初心者でも頂きが見えれば意欲も湧き、自分に合った登山道を見つけられます。
大切なのは登ろうとする意欲です。意欲の源泉はまだ見ぬ眺望と達成感です。
私が絵画教室で教えているやりかたは童謡などの歌詞を絵に描かせながら頂上を示すことです。
登るにつれて頂上の見え方は変化してきます。

「朧月夜(おぼろづきよ)」を例に話を進めます。物語の舞台は貴方が体験した春の夕暮れです。
  1. 菜の花畠に、入日薄れ、
    見わたす山の端霞ふかし。
    春風そよふく、空を見れば、
    夕月かかりて、にほひ淡し。
  2. 里わの火影も、森の色も、
    田中の小路をたどる人も、
    蛙のなくねも、かねの音も、
    さながら霞める 朧月夜。


創作とは:新しいものをつくり出すこと。絵画などの作品を独創的につくり出すこと。

貴方がこれまで体験した月夜はどんな風景ですか?
その風景にこの歌詞を重ねたときにどの様な情景が想い浮かびますか?人それぞれの景色が現れます。
そこから感じる感情や持ちが「首題」です。その首題を表現して共感してもらうこと、それが頂上です。

歌詞の中には菜の花、や鐘の音など様々なモチーフが登場します。モチーフを複写しただけでは 首題(心持)は表現出来ません。
貴方が描く舞台の背景はどんな感じにして、どのモチーフを主役にしますか?脇役は何にして舞台のどこに立たせますか?
主役は首題ではありません。あくまでも心持です。その首題を表現するのに効果的な配置や色を決め演出をしていきます。素材を活かして形や色を駆使して、 持ちを見えるものにするのです。
貴方独自の世界観を見出してください。それを作品に仕上げていくのです。道は険しく遠くでも頂上が見えてきました。

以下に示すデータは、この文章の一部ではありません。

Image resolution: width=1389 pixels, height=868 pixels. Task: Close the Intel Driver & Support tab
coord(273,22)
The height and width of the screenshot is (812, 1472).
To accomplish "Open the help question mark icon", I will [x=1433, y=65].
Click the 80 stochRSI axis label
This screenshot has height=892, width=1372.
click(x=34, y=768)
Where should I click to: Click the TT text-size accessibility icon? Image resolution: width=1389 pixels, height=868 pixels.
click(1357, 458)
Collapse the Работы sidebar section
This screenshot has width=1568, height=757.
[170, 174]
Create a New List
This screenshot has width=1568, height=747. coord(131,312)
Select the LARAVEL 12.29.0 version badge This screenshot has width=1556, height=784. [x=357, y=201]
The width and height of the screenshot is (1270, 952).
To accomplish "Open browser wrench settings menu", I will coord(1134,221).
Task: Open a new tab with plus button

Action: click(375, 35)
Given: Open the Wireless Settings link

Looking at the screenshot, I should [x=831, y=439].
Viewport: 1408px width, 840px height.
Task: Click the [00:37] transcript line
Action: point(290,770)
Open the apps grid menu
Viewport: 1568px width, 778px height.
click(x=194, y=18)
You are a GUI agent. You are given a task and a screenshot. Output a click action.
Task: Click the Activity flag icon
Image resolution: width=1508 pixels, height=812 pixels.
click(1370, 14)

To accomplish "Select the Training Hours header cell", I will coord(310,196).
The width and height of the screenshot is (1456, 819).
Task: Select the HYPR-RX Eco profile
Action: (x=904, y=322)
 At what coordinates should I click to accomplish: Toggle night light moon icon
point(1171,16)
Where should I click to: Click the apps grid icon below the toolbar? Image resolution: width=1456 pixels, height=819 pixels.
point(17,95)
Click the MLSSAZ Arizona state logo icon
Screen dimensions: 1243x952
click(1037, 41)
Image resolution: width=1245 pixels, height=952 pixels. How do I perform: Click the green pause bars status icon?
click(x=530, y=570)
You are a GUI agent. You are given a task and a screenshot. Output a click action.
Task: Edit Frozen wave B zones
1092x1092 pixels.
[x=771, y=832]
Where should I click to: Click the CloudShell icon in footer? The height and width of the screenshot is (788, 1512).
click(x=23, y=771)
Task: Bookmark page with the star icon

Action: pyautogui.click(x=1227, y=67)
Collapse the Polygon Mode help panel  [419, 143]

頂上を見通すための段階的技術説明は次の「作画計画」のページをご覧ください。

創作のサイクル

創作は作るだけで終わりではありません。
想像を広げる力を養う必要があります。
それには、自分だけで作るのではなく習ったり教えたり、発表して、
衆目にさらしたり客観的に自作品を見つめることが重要です。
他者に見られることで作品は完成します。
固定観念に囚われない柔軟な発想が新たな道を開きます。